Born and raised in Holyoke, Keochareon attended the nursing program at the college when she was in her 40s. Keochareon, who was profiled in a New York Times story in January about her work with HCC, was diagnosed with pancreatic cancer in 2006. She died Dec. 29.
In November of last year, Keochareon called the college and left her offer in a voice message. In a voice made reedy by the tumors around her neck, Keochareon introduced herself as an alumna of the school.
"I have cancer, and I'm wondering if you'll need somebody to do a case study of a hospice patient," said Keochareon, who was receiving hospice care in her home. "Maybe some nurses just want to feel what a tumor feels like or all the problems that go along with hospice."
Kelly Keane, the counselor in the nursing program who received the message, was immediately intrigued. She met with Keochareon and began to talk with professors and administrators about the possibility.
In order to work with Keochareon, students would need to miss the clinical rotations that are typically required in the nursing program, so Keane set out to find a student with prior medical experience. A professor recommended Michelle Elliot, 52, a first-year nursing student who is already a licensed practical nurse and is working toward becoming a registered nurse.
When Elliot met with Keane to discuss the project, her friend and fellow nursing student Cindy Santiago, 27, sat outside the office, eagerly hoping to be invited to join. In the end, both Elliot and Santiago worked with Keochareon.

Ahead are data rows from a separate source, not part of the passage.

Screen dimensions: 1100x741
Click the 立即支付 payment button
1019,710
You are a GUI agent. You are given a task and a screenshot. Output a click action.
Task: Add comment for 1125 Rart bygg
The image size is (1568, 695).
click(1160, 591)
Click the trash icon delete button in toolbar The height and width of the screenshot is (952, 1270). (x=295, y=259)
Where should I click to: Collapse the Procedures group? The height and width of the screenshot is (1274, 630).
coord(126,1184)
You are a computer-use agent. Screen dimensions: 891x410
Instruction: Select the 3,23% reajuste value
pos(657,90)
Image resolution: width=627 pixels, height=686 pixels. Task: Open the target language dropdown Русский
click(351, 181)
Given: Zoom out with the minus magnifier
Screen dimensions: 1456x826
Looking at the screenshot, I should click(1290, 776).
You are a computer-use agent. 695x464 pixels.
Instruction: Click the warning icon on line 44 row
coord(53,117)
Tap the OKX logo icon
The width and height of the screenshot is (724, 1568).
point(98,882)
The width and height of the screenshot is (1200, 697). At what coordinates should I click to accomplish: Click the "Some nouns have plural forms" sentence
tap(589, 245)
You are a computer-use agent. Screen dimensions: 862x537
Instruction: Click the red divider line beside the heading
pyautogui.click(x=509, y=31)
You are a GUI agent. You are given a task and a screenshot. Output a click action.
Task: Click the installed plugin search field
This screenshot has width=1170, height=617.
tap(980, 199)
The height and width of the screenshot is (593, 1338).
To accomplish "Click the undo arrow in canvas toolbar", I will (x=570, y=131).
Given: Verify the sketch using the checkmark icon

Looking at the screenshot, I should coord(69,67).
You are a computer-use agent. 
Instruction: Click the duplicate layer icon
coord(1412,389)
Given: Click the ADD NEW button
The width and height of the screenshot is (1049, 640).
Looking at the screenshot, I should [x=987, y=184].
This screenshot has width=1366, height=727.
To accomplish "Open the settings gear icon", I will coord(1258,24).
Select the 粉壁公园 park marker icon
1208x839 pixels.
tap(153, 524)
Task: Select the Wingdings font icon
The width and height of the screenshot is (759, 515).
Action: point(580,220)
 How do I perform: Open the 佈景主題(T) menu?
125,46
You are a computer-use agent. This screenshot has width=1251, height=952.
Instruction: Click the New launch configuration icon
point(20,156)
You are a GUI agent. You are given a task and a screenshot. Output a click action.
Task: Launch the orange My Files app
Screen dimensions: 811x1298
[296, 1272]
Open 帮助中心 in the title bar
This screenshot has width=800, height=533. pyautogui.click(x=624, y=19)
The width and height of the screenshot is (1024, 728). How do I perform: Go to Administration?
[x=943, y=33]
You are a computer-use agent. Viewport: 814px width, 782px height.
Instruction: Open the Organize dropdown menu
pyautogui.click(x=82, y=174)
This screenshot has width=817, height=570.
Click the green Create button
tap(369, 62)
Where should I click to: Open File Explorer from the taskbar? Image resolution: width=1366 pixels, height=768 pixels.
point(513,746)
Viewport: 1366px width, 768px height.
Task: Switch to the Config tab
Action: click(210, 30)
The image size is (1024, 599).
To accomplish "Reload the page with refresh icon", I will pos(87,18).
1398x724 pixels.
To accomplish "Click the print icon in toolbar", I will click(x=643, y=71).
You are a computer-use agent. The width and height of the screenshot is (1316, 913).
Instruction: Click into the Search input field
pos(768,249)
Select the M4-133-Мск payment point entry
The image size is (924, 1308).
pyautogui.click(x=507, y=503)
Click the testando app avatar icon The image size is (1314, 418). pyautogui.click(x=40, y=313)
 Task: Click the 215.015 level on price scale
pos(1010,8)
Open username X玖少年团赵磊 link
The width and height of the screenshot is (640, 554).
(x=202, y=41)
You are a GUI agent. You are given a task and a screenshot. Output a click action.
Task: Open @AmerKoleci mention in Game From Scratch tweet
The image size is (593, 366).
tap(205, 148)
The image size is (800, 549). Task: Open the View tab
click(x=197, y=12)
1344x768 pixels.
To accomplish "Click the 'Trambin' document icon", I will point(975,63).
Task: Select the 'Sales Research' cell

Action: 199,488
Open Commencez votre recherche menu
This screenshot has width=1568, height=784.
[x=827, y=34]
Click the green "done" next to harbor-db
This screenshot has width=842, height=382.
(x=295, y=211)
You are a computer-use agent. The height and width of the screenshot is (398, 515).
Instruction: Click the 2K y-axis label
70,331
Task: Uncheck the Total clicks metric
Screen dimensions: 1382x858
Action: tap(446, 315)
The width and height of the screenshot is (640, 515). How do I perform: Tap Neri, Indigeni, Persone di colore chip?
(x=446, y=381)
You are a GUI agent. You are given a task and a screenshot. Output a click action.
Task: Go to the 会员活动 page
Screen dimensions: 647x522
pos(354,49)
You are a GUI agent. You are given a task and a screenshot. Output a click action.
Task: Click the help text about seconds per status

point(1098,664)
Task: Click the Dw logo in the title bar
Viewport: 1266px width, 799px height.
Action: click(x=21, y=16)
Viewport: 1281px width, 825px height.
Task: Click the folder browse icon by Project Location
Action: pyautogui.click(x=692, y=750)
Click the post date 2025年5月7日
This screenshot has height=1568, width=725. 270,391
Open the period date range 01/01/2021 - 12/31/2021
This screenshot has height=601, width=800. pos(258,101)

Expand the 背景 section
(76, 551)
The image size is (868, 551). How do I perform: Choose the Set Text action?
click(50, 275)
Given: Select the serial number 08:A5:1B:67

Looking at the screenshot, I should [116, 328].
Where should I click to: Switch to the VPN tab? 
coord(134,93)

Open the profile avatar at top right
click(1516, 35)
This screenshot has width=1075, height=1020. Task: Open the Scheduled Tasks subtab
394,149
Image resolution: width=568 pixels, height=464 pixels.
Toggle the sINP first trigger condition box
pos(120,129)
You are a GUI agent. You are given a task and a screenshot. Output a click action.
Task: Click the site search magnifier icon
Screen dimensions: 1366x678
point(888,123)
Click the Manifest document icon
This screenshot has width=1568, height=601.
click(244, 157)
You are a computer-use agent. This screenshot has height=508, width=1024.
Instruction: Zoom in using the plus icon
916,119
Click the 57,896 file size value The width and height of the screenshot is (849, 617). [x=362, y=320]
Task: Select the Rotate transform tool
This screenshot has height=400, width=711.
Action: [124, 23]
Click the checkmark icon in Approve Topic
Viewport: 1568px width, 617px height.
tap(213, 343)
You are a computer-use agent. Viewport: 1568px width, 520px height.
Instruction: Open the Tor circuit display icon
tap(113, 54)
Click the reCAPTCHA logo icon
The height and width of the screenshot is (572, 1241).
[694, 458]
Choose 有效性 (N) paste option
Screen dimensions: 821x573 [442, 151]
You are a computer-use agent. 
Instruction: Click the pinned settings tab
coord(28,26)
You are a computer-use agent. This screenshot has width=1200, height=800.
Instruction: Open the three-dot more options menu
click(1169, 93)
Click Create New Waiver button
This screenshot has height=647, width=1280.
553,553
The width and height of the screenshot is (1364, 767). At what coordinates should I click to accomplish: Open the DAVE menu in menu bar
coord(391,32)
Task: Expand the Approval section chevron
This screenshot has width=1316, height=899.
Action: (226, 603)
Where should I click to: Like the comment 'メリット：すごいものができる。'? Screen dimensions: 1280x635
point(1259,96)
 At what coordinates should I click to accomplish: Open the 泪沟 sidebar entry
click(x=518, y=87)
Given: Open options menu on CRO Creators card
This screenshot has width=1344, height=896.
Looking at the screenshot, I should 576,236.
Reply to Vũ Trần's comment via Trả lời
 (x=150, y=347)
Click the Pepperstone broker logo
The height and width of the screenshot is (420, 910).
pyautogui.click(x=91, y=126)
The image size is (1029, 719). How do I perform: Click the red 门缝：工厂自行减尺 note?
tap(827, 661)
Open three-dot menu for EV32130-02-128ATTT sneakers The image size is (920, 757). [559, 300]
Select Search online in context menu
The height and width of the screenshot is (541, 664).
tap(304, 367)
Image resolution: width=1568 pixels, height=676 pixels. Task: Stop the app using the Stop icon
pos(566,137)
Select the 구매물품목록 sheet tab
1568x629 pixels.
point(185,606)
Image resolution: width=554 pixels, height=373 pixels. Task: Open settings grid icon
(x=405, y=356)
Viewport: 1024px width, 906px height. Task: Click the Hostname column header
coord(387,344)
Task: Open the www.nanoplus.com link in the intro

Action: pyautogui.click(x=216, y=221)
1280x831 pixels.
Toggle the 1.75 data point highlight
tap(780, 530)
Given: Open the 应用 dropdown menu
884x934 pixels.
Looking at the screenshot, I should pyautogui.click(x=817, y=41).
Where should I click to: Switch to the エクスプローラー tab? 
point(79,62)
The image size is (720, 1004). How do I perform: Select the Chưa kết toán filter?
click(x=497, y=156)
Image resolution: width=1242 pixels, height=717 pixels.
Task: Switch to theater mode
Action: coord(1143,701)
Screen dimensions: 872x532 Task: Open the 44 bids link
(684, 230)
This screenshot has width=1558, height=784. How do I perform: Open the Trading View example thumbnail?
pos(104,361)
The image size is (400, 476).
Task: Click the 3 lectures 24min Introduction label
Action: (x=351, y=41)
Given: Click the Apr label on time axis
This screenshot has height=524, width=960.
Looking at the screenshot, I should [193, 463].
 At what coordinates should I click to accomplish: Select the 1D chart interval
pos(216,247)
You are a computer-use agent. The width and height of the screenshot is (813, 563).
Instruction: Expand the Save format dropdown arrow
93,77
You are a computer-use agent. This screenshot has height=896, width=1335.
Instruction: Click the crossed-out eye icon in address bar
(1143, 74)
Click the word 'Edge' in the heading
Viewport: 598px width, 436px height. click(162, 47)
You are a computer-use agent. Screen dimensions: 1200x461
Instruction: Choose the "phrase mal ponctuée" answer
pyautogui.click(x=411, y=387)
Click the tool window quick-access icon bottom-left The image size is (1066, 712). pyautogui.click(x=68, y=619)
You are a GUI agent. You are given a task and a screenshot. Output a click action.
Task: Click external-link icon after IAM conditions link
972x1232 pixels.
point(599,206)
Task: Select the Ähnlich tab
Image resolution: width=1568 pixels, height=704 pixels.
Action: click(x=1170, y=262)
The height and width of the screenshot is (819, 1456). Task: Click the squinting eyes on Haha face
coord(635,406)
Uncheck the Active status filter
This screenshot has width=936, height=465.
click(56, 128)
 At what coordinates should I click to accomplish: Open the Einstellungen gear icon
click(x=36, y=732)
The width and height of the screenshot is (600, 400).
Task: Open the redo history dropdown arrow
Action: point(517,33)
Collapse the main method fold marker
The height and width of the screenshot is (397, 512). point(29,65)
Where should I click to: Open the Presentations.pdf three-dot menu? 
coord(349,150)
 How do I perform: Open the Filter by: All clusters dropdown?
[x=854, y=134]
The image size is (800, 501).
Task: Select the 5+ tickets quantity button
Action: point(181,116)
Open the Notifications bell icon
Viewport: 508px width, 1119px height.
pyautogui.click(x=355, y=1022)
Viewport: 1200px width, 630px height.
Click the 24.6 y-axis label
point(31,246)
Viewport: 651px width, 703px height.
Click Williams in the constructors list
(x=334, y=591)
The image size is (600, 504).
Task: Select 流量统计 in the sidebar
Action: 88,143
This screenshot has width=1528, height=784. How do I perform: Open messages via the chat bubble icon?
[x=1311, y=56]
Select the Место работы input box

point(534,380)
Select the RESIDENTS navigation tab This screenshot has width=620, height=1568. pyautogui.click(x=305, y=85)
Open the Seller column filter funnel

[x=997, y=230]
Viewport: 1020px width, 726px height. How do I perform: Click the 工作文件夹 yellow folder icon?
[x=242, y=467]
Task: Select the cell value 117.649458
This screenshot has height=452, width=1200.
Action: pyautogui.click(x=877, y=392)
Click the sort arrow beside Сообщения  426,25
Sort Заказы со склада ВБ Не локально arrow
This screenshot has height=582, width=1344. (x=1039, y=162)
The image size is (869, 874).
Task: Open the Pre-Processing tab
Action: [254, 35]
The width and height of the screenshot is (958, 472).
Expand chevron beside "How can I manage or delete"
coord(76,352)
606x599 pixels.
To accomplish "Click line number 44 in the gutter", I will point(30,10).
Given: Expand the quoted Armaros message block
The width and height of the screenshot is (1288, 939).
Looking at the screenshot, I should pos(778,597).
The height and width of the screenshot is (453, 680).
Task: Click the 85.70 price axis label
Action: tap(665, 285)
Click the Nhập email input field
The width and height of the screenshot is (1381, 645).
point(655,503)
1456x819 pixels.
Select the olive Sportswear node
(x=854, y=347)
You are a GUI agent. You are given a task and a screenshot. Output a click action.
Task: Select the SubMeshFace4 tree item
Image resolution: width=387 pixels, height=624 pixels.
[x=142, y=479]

This month, the college announced an effort to remember Keochareon with a scholarship for HCC nursing students. Her daughter, Barbara Dimauro, who is organizing the effort, said the scholarship is fitting because it is very much in the spirit of Keochareon's generosity.
Dimauro said the relationship formed between her mother and the students was not only a learning opportunity for Santiago and Elliot, but also a chance for Keochareon to continue to feel useful.
"She was sick for so long," said Dimauro. "To not be able to work, and you know, not always feel like you're contributing something, I think was really difficult for her."
The students each visited Keochareon several times over November and December. Initially, their visits were focused on medical questions. Keochareon had Santiago and Elliot wear uniforms and badges in their early meetings, said Keane.
"She was acting like a teacher at first," said Keane.
The students studied pancreatic cancer, and came prepared to ask Keochareon about her diagnoses and symptoms. They took her vitals and performed basic exams. In their later visits, however, they were less focused on asking medical questions and practicing their skills. Instead, Keane said they had to learn to slow down and listen to Keochareon.
"They studied pancreatic cancer and went in and compared and contrasted and tried to learn about the disease itself. But it was more about how to die with dignity, how to be with someone who is in pain — how to just sit and be with them in that space," said Keane.
"Nursing has become very fast," Keane said.
With Keochareon, they stopped that pace.
Santiago said she believes her work with Keochareon was valuable experience for her future as a nurse, because she was able to spend quality time with her and develop a relationship.
In fact, she is now considering going into hospice care when she graduates. "I like the fact that you get to spend more time with the patient one on one," she said.
Dimauro aims to continue her mother's legacy by endowing a scholarship fund in her honor at HCC. The scholarships will be awarded to one or more nursing students in their second year of study. Non-traditional students, Holyoke residents, and those who have volunteered for Baystate Hospice Care — which provided care for Keochareon in her final months — will be given priority.
Dimauro is raising money for the scholarship through donations and by hosting events. According to Keith McKittrick, the director of development at HCC, the fund must reach $15,000 in order for it to qualify as an endowed scholarship, rather than a short-term fund that is depleted each year.
For Keane, working with Keochareon was a deeply personal experience. She said the gift Keochareon gave her was her friendship.
In December, HCC recognized Keochareon's generosity by making her an honorary professor of nursing. According to Keane, the faculty unanimously supported the honor. Keane presented Keochareon with a certificate, saying — "it was unanimous, Martha."
But the certificate misspelled Keochareon's name —adding an "e'' to the end.
Keane received another voice message from Keochareon alerting her to the mistake. "I hope you have a great day," said Keochareon at the end of a message left 17 days before she died. "This is one of the best days of my life. Thank you."